— TO DO —
A - Answer these questions from the text on software and analysis tools:
(i) Which tool was used to predict the binding affinity and eluted ligand of donor HLA peptides?
(ii) Which Python library was used to create a confusion matrix?
(iii) What was the HLA Epitope Mismatch Algorithm (HLA-EMMA) used for?
B - From the text on software and analysis tools, reproduce the passage between "Additionally, NetMHCIIpan from" and "class II alleles.", inclusive.

— STUDY TEXT —

=== Begin Enclosure ===

Additionally, NetMHCIIpan from DTU Health Tech was used to predict the binding affinity and eluted ligand of donor HLA peptides
to recipient
HLA class II alleles.
Software and Software Packages:
Google Colaboratory was used to code the machine learning models, as it is a
hosted Jupyter Notebook to write and execute Python code through the browser. Microsoft Excel was used to format the data in a table format
to make it easier to upload as a data frame into Google Collab. The HLA Epitope Mismatch Algorithm (HLA-EMMA) was used to validate amino
acid mismatch results. Python libraries such as “Pandas” were used to import Excel data files, and “NumPy” was used to support the
large arrays in the data files. Additionally, “MatplotLib” was used to visualize data, and “Seaborn” was used to create a confusion
matrix. Lastly, the Statistical Analysis System (SAS) software will be used to convert the U.N.O.S. data files into a readable Excel file.

=== End Enclosure ===

Stored items:
=== Begin Enclosure ===

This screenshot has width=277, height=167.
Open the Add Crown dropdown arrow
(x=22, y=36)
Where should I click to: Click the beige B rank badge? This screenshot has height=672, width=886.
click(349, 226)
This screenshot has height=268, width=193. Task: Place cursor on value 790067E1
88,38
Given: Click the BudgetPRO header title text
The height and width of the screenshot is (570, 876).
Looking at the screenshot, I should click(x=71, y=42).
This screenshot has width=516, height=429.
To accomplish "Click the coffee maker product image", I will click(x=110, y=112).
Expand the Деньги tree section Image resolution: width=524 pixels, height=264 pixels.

=== End Enclosure ===

— ANSWERS BELOW —
A -
(i) NetMHCIIpan from DTU Health Tech
(ii) Seaborn
(iii) To validate amino acid mismatch results

B -
Additionally, NetMHCIIpan from DTU Health Tech was used to predict the binding affinity and eluted ligand of donor HLA peptides
to recipient
HLA class II alleles.